After initial review, when TPS is fully granted, these benfits will also protect against detention by the Department of Homeland Security based on immigration status. Keep in mind that TPS is a form of temporary relief. TPS does not develip into Legal Permanent Resident status over time. You may apply for TPS, asylum, adjustment of status and any other immigration benefit you qualify for at the same time. Denial of one will not result in automatic denial of another; however, both requests can be denied for the same underlying reason.
The United States immigration process is very complex and can be overwhelming for most people- including many attorneys who do not specialize in immigration law! An experienced immigration lawyer can help you determine what categories you might qualify under, examine the strength of those qualifications and then build a strategy for arguing your application before an immigration judge. If you need help finding a lawyer with the right kind of experience for your situation, the American Immigration Lawyer's Association has built a tool to help you find one. Lawyers will charge different fees depending on the complexity of your situation. You can ask the attorney you contact upfront if there is a consultation fee.
What Countries are Currently Designated for
Temporary Protected Status?
For an updated list of countries currently eligible, visit the United States Citizenship and Immigration TPS webpage.
How to read this chart...

(GIVEN TASK A)
Edit the records from the line with "Click the cell Fallo terapéutico (ineficacia)" up to and including the line with "click(x=138, y=446)", changing "CHAMBRE" to "BEDROOM" and leaving everything else as it is. Return only those lines.
The passage and the records are unrelated to each other.

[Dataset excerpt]
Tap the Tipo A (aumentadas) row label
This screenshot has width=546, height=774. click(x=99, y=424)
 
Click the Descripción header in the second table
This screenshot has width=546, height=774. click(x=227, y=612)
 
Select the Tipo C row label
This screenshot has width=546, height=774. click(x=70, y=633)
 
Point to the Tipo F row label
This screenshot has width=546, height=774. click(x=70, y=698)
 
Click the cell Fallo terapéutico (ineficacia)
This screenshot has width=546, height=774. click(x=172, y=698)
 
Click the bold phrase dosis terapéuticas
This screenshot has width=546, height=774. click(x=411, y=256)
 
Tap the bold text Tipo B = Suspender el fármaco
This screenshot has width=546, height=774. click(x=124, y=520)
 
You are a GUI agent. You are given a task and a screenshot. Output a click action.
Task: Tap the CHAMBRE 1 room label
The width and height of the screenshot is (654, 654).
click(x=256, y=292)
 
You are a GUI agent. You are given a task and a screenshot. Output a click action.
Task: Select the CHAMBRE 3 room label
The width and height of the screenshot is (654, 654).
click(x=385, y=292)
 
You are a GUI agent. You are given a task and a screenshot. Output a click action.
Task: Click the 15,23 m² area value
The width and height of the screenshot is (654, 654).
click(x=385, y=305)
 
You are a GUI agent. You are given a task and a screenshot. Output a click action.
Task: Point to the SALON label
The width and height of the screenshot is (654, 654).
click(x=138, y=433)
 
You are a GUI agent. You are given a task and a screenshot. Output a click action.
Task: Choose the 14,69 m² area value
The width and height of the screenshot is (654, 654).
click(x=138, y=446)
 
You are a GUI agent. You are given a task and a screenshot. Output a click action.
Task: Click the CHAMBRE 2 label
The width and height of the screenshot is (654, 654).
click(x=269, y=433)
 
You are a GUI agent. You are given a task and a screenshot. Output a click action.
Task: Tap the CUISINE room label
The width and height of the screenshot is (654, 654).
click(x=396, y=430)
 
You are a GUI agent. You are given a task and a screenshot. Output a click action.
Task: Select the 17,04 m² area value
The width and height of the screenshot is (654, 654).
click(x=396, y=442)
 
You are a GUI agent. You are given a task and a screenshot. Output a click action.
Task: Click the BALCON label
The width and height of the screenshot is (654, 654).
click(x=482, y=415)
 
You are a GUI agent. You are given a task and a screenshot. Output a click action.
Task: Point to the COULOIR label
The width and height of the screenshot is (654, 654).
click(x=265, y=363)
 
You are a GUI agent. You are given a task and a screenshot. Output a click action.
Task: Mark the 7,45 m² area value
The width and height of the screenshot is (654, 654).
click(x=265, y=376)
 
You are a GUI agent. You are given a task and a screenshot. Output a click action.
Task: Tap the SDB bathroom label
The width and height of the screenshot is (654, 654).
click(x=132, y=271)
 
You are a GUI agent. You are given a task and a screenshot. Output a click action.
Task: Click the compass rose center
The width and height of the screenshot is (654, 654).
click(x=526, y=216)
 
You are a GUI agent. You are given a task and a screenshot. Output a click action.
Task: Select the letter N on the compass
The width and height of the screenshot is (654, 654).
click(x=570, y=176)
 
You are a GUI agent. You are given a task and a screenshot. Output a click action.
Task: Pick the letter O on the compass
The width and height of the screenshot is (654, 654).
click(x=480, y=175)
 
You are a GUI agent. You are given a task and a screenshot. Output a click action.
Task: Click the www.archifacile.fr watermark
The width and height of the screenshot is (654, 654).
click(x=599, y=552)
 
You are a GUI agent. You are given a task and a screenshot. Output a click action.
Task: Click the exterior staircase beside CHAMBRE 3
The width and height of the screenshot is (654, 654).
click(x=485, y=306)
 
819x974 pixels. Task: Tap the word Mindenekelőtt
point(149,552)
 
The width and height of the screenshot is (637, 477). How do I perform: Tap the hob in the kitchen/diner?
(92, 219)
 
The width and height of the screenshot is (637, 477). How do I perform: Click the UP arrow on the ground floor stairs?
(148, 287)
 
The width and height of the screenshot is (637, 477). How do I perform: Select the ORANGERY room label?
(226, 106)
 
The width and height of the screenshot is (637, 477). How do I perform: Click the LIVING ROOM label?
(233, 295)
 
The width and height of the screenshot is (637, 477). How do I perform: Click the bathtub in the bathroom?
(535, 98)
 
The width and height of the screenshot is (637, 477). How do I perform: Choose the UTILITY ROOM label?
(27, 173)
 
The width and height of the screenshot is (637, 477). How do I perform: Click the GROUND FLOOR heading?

(GIVEN TASK B)
In the passage on Temporary Protected Status, where are readers sent for an updated list of countries currently eligible?

(RESULT A)
Click the cell Fallo terapéutico (ineficacia)
This screenshot has width=546, height=774. click(x=172, y=698)
 
Click the bold phrase dosis terapéuticas
This screenshot has width=546, height=774. click(x=411, y=256)
 
Tap the bold text Tipo B = Suspender el fármaco
This screenshot has width=546, height=774. click(x=124, y=520)
 
You are a GUI agent. You are given a task and a screenshot. Output a click action.
Task: Tap the BEDROOM 1 room label
The width and height of the screenshot is (654, 654).
click(x=256, y=292)
 
You are a GUI agent. You are given a task and a screenshot. Output a click action.
Task: Select the BEDROOM 3 room label
The width and height of the screenshot is (654, 654).
click(x=385, y=292)
 
You are a GUI agent. You are given a task and a screenshot. Output a click action.
Task: Click the 15,23 m² area value
The width and height of the screenshot is (654, 654).
click(x=385, y=305)
 
You are a GUI agent. You are given a task and a screenshot. Output a click action.
Task: Point to the SALON label
The width and height of the screenshot is (654, 654).
click(x=138, y=433)
 
You are a GUI agent. You are given a task and a screenshot. Output a click action.
Task: Choose the 14,69 m² area value
The width and height of the screenshot is (654, 654).
click(x=138, y=446)

(RESULT B)
The United States Citizenship and Immigration TPS webpage.